Peck stood up from behind the desk, walked to the woodstove and fueled the fire with several heavy logs. He stirred things around with a poker until the logs caught fire.
Returning to his desk, Peck said, “This is home, for now. At least until the state police call us back.”
Kranston sighed to himself. “I could use a drink.”
Peck opened a desk drawer and produced the bottle of scotch. “One finger or two?”
“Better make it three.”
Peck opened the bottle and poured scotch into two plastic cups. “Three it is.”
Kranston tossed the gum into the trashcan, picked up his cup and took a sip. “I feel rather guilty, sitting here by a warm fire, drinking scotch. Safe, while two women are dead.”
“Feeling guilty won’t help,” Peck said. “It only gets in the way and makes matters worse by fogging your judgment. It is best to keep your mind free of guilt, anger or anything else until he’s caught. There’s plenty of time afterwards for that.”
“That’s right,” Kranston said, respectfully. “I keep forgetting this isn’t your first murder case, is it?”
Peck took a sip of his drink as he looked at Kranston. “A homicide cop always hopes each murder is his last. It never is, though. There’s always another just around the bend, waiting to be discovered, hoping to be solved.”

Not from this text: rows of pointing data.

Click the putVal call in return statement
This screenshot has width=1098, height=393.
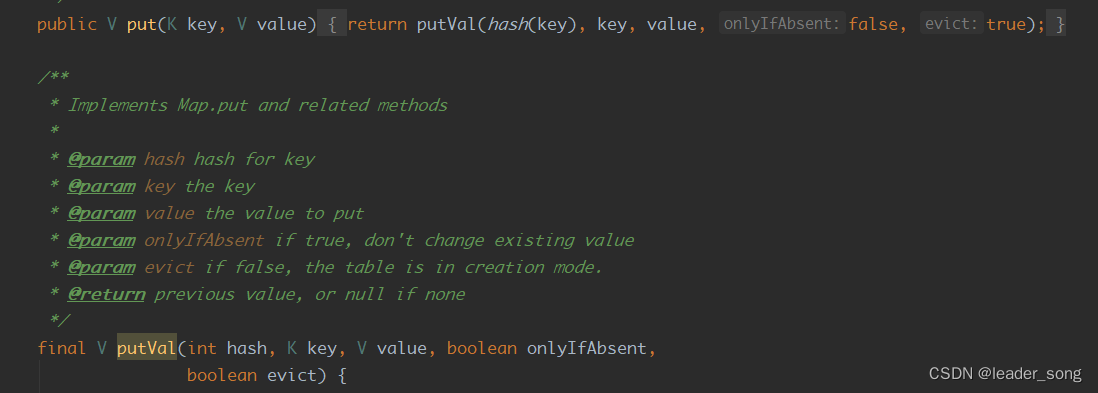[446, 25]
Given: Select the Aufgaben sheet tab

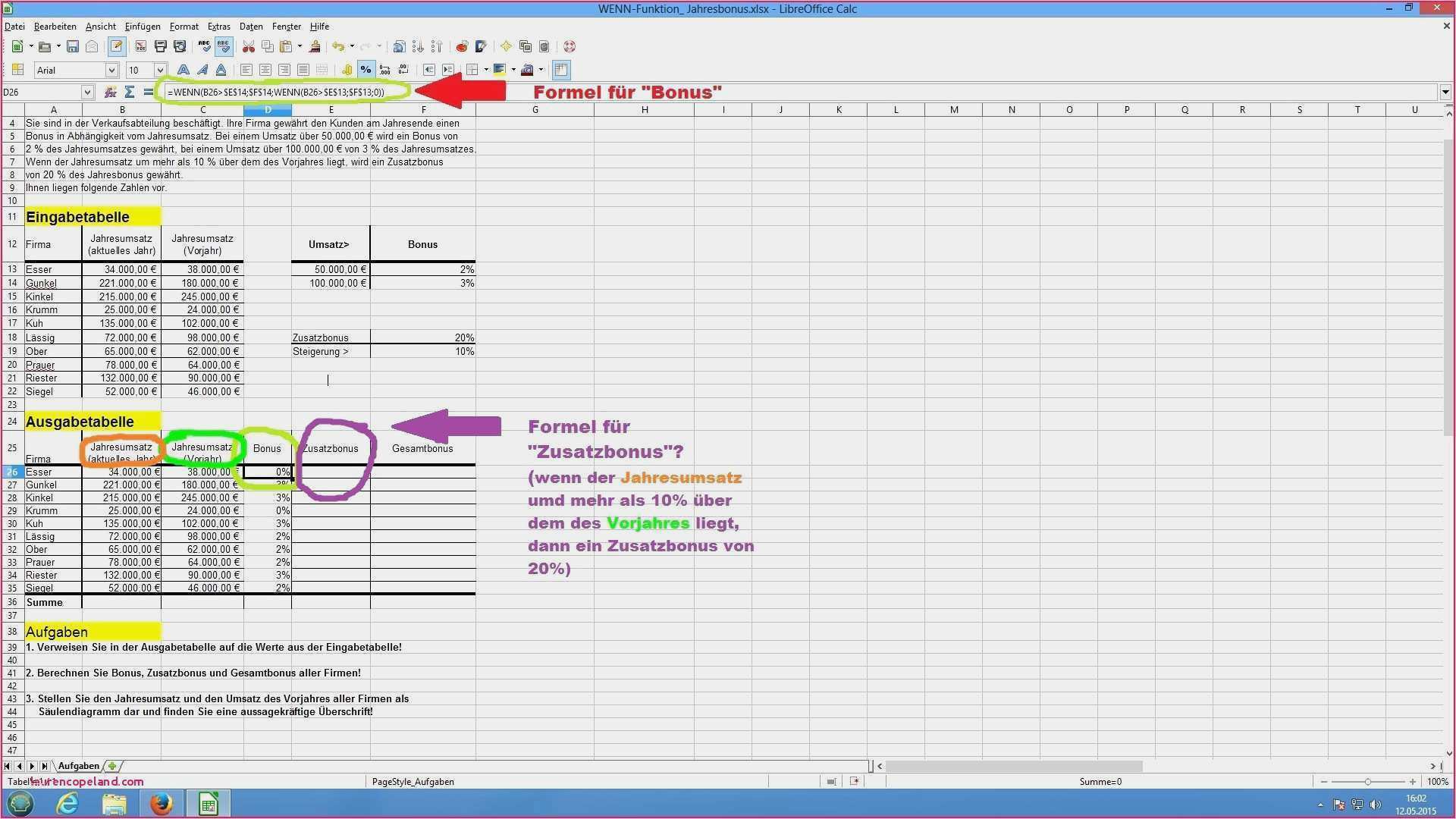Looking at the screenshot, I should tap(78, 766).
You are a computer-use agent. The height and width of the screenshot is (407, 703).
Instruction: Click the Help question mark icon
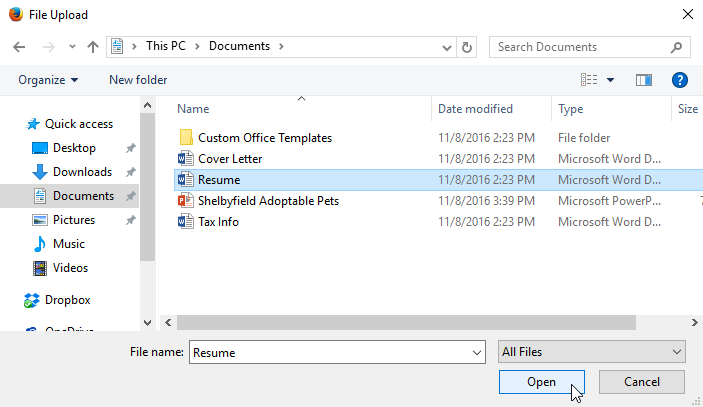coord(680,80)
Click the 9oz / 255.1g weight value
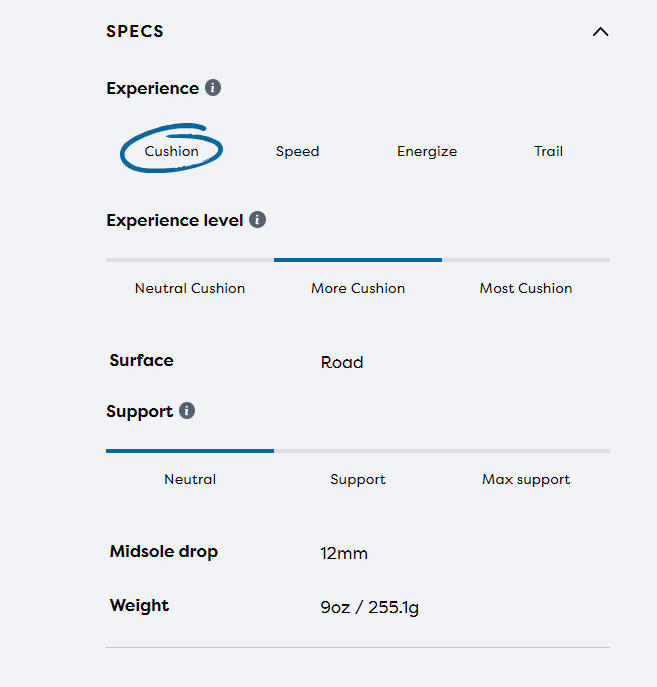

Across the room, the short wave radio suddenly came to life. Static gave way to the voice of Sergeant Goodwin of the Maine State Police.
“This is Sergeant Goodwin of the Maine State Police in Augusta. I am responding to a distress call. Over,” Goodwin said.
Peck and Kranston looked at each other, and then ran to Bender’s desk where the short wave radio was located.
Peck picked up the heavy transmitter. “This is Sheriff David Peck of Dunston Falls. We placed the call. Over.”
“Sorry about the delay, sheriff. Power is out statewide and I’m on generator. What is the nature of your distress call? Over.”
“Sergeant, I need a forensics team and homicide. I have two murders committed several days apart. Over.”
There was a slight pause before Goodwin responded, incredulously. “Two? There was only thirteen in the entire state last year. Over.”